Goste-se ou não, o fato é que cabe a João Avamileno a parcela majoritária pelo esquartejamento do PT.
A diferença de 22 votos a favor de Vanderlei Siraque foi comemorada e até mesmo saudada por alguns jornais como vitória do prefeito. A avaliação é descabida e insensata tanto quanto dizer que o Santo André se safou com folga do rebaixamento à Série C do Campeonato Brasileiro só porque terminou a competição seis pontos acima do degolado Paulista de Jundiaí. Como se sabe, a equipe só se livrou da queda na última rodada.
Disse ontem João Avamileno em entrevista coletiva que se surpreendeu com a retirada unânime dos secretários fiéis ao grupo de origem da cúpula do governo Celso Daniel. Mais uma confissão tácita de despreparo em analisar o terreno gerencial, político e eleitoral. E de que também não contava com assessoria para assuntos bélicos.
Disse também o prefeito que jamais afirmou em reunião do secretariado que Vanderlei Siraque estava fora de seus planos nas prévias. Não é verdade. Ouvi de vários secretários a afirmativa em contrário. Até mesmo para corrigirem uma informação que transportei para este espaço. Afirmei na semana passada que João Avamileno se declarou favorável à candidatura de Ivete Garcia numa das reuniões com o secretariado. De fato, de fato, o apoio à candidatura da mulher de Mário Maurici foi indireto, decorrente da negativa em apoiar Vanderlei Siraque.
Os sismógrafos do PT deixaram escapar até mesmo o princípio da derrocada partidária quando João Avamileno deu sinais de que apoiaria Vanderlei Siraque antes de anunciar a decisão numa edição de sexta-feira do Diário do Grande ABC. João Avamileno só se decidiu em tornar público o que já praticava nos bastidores, tanto quanto os secretários que apoiavam Ivete Garcia, depois de obter a garantia sobre algumas questões que julgava importantes e relacionadas ao tratamento que a principal mídia (porque diária) do Grande ABC daria ao caso.

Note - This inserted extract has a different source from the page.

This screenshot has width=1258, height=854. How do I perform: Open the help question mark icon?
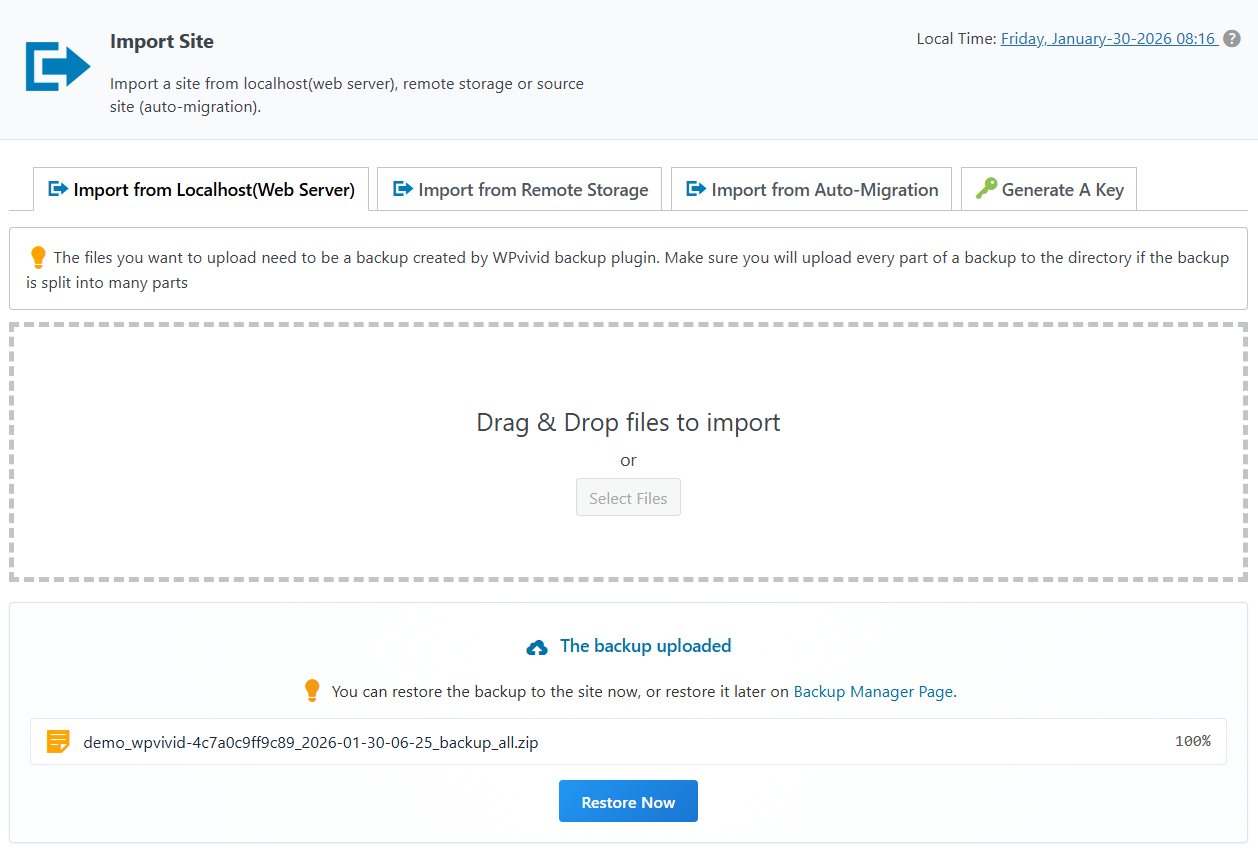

Um almoço com Ronan Maria Pinto tratou de assegurar a neutralidade de pisar em ovos do jornal. Entenda-se neutralidade como preferência de rota informativa que se baseia principalmente nos cuidados ao se caminhar sobre um cabo de aço a 100 metros de altura, sob vento intenso e sem direito a interromper a caminhada trôpega até o outro lado.
Imparcialidade é outra coisa, como se sabe ou deveria saber o leitor menos atento. Trata-se de desafiar os obstáculos, lutar intensamente pela informação qualificada, doa a quem doer, e não se deixar levar por ameaça de espécie alguma, muito menos por eventuais vantagens.
A reconstrução do PT em Santo André é obra para alguns pares de anos porque a louça foi quebrada e a recomposição deixa marcas indeléveis. Sem juízo de valor sobre os novos secretários da administração João Avamileno, o grupo dissidente que se foi e muitos outros funcionários de segundo e terceiro escalões levaram mais que lembranças e pertences materiais. Eles carregam insumo básico que qualquer corporação, por menor que seja, custa a reconstruir porque está diretamente relacionada ao capital humano.
Trata-se de cultura profissional, no sentido mais amplo e profundo da expressão. Atributo que a maioria dos maus empresários desconhece e que administradores públicos descuidados sempre encontrarão justificativas para jogar na lata do lixo.
Os melhores quadros do funcionalismo público de primeiro escalão das prefeituras do Grande ABC, tanto pelos valores individuais como pelo entrosamento coletivo, deixaram o prefeito João Avamileno a ver navios.
Santo André vive, depois da morte de Celso Daniel, sua maior tragédia. O terceiro assassinato está consumadíssimo.